Lettuce, chard, kale, and some other herbs are among the most prolific varieties in your garden, especially when you consistently trim back their outer leaves.

Best Vegetables to Grow In a Small Garden

Now that you know our vegetable gardening tips for small spaces, it’s time to plan out the types of vegetables you want to grow in your garden!


Basil is one of the easiest herbs to grow from seed, so it’s not just perfect for a small vegetable garden—it’s great for any beginner gardener too!

Although you can plant practically any type of basil, we suggest getting miniature types if you want it to take up even less space in your planters/containers.


As another quick-growing plant, lettuce matures in just 45 days, so it’s great for succession planting if you want to extend its growing season.

Because there are so many types to choose from, you won’t have to go to your farmers’ market for baby greens and salad leaves anymore once you’ve got these growing in your garden!
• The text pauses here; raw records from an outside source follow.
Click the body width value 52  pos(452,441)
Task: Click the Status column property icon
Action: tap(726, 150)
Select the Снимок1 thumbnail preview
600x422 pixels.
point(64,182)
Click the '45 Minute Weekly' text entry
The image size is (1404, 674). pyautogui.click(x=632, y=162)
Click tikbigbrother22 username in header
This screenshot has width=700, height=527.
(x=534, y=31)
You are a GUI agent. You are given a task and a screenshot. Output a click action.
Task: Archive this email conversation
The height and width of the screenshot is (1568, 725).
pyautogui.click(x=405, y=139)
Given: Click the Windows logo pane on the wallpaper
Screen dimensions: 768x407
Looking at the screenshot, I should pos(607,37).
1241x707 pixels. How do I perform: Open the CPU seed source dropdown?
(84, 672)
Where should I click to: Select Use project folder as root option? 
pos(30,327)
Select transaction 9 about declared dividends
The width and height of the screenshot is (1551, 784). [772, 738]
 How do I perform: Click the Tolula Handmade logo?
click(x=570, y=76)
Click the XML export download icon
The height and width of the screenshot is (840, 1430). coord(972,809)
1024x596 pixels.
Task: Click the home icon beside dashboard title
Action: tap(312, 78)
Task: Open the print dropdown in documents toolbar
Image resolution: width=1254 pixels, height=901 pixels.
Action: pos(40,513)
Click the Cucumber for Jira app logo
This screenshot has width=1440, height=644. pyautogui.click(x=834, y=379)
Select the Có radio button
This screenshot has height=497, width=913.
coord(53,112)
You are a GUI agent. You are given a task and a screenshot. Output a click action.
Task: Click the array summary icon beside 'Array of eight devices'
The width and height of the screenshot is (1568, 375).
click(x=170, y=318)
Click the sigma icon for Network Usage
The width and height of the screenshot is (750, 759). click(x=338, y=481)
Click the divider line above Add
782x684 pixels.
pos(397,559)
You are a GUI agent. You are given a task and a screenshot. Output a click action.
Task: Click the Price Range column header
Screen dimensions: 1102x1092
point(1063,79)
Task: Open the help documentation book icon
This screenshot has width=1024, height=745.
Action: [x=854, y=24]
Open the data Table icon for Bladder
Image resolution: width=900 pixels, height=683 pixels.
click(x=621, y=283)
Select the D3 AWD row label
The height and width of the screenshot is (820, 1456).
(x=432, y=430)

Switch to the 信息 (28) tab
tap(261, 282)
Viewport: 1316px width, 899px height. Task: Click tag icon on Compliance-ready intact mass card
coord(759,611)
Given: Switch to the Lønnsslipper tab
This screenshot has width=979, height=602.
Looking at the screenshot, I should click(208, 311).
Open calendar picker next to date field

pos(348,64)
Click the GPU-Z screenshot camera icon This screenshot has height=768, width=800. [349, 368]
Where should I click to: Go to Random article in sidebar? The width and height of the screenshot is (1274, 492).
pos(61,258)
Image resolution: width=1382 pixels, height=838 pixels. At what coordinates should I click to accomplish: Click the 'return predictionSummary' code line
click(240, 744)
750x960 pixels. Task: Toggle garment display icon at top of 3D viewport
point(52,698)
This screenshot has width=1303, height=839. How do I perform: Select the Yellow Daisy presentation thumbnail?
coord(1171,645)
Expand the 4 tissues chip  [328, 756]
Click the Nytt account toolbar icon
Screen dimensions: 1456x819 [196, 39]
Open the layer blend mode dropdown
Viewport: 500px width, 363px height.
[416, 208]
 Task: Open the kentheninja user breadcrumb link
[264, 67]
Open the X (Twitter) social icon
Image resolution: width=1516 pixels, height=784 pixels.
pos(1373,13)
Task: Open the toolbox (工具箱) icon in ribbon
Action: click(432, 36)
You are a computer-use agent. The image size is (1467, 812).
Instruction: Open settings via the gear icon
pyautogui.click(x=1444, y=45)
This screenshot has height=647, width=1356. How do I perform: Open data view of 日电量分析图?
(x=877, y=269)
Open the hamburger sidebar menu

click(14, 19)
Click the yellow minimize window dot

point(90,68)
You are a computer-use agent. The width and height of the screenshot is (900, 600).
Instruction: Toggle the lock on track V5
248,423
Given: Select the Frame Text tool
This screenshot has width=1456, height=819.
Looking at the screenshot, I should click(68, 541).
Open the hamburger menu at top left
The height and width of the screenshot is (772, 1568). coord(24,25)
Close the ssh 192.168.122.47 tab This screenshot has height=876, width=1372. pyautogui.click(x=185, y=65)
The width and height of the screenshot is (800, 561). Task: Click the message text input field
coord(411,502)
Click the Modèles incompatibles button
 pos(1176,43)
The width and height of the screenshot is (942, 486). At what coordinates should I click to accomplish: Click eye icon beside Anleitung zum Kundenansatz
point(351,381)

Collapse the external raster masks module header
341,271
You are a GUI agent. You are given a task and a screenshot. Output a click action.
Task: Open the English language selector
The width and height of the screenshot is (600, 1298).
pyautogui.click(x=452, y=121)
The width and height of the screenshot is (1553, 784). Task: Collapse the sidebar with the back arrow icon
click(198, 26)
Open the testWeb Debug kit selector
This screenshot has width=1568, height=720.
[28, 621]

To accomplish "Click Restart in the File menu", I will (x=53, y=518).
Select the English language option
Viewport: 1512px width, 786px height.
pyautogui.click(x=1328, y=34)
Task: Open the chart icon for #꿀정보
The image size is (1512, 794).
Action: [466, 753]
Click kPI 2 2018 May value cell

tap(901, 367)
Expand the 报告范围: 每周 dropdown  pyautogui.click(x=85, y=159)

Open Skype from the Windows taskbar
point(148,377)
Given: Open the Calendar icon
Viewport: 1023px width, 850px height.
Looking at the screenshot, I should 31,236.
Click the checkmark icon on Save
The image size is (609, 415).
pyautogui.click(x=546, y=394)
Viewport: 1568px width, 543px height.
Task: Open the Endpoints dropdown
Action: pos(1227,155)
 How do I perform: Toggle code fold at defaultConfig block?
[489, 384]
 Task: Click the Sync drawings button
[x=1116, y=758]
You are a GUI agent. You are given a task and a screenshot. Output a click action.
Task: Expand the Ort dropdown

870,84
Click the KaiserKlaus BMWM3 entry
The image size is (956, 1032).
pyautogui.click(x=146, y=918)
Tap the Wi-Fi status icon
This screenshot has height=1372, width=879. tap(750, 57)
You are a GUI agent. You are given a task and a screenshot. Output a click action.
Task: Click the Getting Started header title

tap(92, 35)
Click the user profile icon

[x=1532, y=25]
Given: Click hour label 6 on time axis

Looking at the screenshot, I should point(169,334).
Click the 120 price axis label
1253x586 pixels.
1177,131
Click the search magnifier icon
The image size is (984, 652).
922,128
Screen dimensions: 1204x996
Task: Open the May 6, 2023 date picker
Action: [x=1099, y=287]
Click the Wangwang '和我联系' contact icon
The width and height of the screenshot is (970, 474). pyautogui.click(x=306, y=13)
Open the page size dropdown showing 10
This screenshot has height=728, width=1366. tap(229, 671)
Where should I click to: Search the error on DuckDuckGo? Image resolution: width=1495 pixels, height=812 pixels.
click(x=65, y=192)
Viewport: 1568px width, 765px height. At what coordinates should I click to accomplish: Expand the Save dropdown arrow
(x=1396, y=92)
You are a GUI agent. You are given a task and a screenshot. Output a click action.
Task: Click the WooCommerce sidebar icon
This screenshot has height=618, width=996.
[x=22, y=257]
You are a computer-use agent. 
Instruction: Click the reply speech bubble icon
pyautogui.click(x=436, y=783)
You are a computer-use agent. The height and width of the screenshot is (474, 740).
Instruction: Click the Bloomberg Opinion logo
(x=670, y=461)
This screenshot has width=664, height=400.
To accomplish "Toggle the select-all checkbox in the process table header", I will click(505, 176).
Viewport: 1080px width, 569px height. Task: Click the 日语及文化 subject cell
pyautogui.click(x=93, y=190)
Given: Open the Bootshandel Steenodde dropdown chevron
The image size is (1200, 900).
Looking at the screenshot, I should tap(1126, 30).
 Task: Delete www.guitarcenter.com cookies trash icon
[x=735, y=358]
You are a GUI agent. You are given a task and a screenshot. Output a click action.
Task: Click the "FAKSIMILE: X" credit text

Just make sure to protect your lettuce from too much sun exposure, as it does better in the shade.


Chard is one of those plants that immediately sprout new leaves once its older ones are harvested.

However, because it does grow quite vigorously, be sure to thin out the seedlings to ensure proper spacing even in tight containers or planters.

If you find this bothersome, consider transplanting instead of growing from seed.


Heirloom variety eggplants stay small and compact, so they can easily be planted inside containers. However, they still produce a lot of fruit.

Now, because eggplant requires heat to thrive, it’s best to wait until the weather is completely warm to plant this.

Alternatively, you can sow seeds indoors and transfer the plant to your outdoor garden bed once the temperature rises.


Peppers are another space-saving crop that can be grown in a small pot in your patio or garden.

Since these are slower to bear fruit, you can plant them with quicker-growing types like radishes and carrots to optimize garden space.

Like eggplants, peppers do well in the heat, so make sure they get a lot of sun exposure for the best results!


Small and compact cherry tomatoes are perfect in any small garden, as they can be placed in hanging baskets or raised beds.

They grow very quickly; they’re low maintenance, and they’re very delicious to eat too!

If you prefer a different variety, try and pick one that only grows up to a certain height so that you’re not too overwhelmed as it grows taller and taller.

Pole Beans and Snap Peas

Pole beans and peas naturally grow upwards, so they’re perfect for your garden trellis.

They’re easy to care for and quick to mature, so you’ll definitely have a huge supply of both beans and peas if you plant these in your vegetable garden.

Because peas grow during cooler months while beans thrive in the warmer season, they’re great for succession planting too!

Now, don’t get pole beans confused with bush beans—the latter grows differently, so it’s not suitable for a vertical garden.


Ideas for Your Small Space Vegetable Garden

Just because you only have access to a small space doesn’t mean you can’t make it beautiful.

Besides vegetables, consider planting flowers, placing decorative pieces, and purchasing more aromatic herbs to contribute to the overall look and feel of the place.

After all, you want gardening to be a relaxing pastime too, so it’s important to make the environment as pleasing and as comfortable as possible.

Don’t be afraid to experiment and try out new things; it’s your own space and you have the freedom to design it as you please.

If you want more content, consider reaching out to local gardening experts or consulting online resources that focus on small vegetable gardens.

In fact, author Andrea Bellamy has a great book on it titled “Small-Space Vegetable Gardens: Growing Great Edibles in Containers, Raised Beds, and Small Plots”, which could help you on your own gardening journey.

Final Thoughts

Now that you have all the information you need, we hope you’re more confident about starting your own vegetable garden at home.

Be patient, put in your maximum effort, but don’t forget to have fun with the process too! Enjoy, and good luck!